# Can I connect multiple headsets to my PC?



## mkmkmk (May 1, 2007)

Hi
i m curious to know this...is it possible to connect multiple headsets to pc...


----------



## nepcker (May 1, 2007)

No. The headsets have a 1:1 Connection to the device that it is connected to it is not possible to have more than one headset connected to the PC currently.

The multiple headsets can be paired at the same time, and switching between the devices is simply a matter of disconnecting one headset and connecting the alternate headset

Try visiting *www.auvionix.com/multimediamixerapp.htm

It may offer some help to you.


----------



## mkmkmk (May 1, 2007)

Thanks for link.....


----------



## iMav (May 1, 2007)

i think nepcker u r slightly mistaken ... i think it can be done by using a splitter

find something like this iv seen it in the market

*www.electronix.com/catalog/images/tx630.jpg


----------



## nepcker (May 2, 2007)

I've posted a link about such a product, and I think mkmkmk found it useful.


----------



## sushantsaurabh (May 2, 2007)

hi guys i have made a cuircuit for this and i m using my 2 speakers set both are seprate to each other & headphone.

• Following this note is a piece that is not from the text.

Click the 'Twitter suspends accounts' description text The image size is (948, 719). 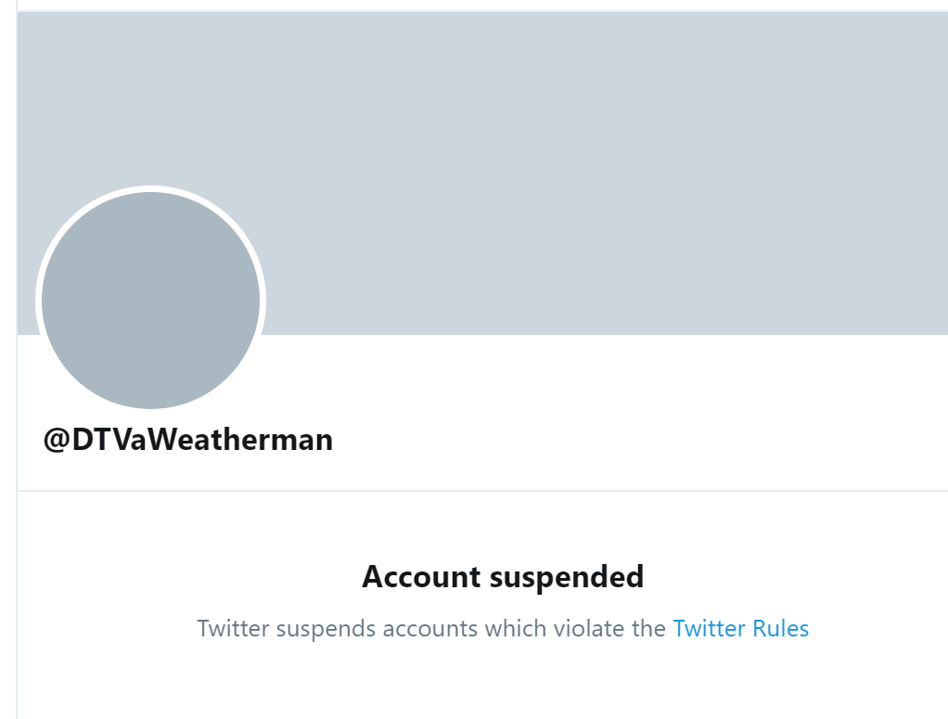pyautogui.click(x=431, y=629)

Just make a curicit with some parallel connections.


----------



## mediator (May 2, 2007)

If u mean same output to multiple headsets then just install a FM transmitter and  then ur whole joint family can njoy listening to their personal wireless headset!


----------



## iMav (May 3, 2007)

quality suffers


----------



## sakumar79 (May 3, 2007)

A splitter is sufficient and will not cost much... I dont think quality will go down and unless you are an audiophile, you wont notice any difference in quality... I use one of them, but it is not like mav3's picture... It is just a small pin on one end, a short body and two holes on other end...

Arun


----------



## Quiz_Master (May 3, 2007)

sakumar79 said:
			
		

> A splitter is sufficient and will not cost much... I dont think quality will go down and unless you are an audiophile, you wont notice any difference in quality... I use one of them, but it is not like mav3's picture... It is just a small pin on one end, a short body and two holes on other end...
> 
> Arun



I have the same one u r talking abt. And I dont think there is a quality loss.


----------



## iMav (May 3, 2007)

sakumar79 said:
			
		

> A splitter is sufficient and will not cost much... I dont think quality will go down and unless you are an audiophile, you wont notice any difference in quality... I use one of them, but it is not like mav3's picture... It is just a small pin on one end, a short body and two holes on other end...
> 
> Arun


*www.rogueamoeba.com/utm/content/images/20051227splitter.jpg

and when i said quality suffers i replied to mediator's suggestion of using a fm transmitter


----------



## infra_red_dude (May 3, 2007)

^^^ i'm using the exact same one. its dirt cheap and works fine... go ahead and use it... simplest way of getting the job done!!!


----------



## dtox (May 3, 2007)

just curious.... wat bout headsets with mike?? i mean wil 2 or more ppl b able to voice chat simultaneously using the above mentioned hardware attachment??


----------



## sakumar79 (May 3, 2007)

@mav3, ok, I misunderstood what you said... and that pic that you show now is just like what I have... Good to know that we are all in the same page...

Arun


----------



## infra_red_dude (May 3, 2007)

@dtox

hmmm.. interesting thot.. gotta try it out!


----------



## mkmkmk (May 3, 2007)

thanks to everyone,i got nice information from answers....
so we can use 2 devices to connect multiple headsets to pc..and 2 persons can watch n listen  SAME movie......

1 splitter
2 FM transmitter 

pls tell me probable cost of each one..?which one is cheap ?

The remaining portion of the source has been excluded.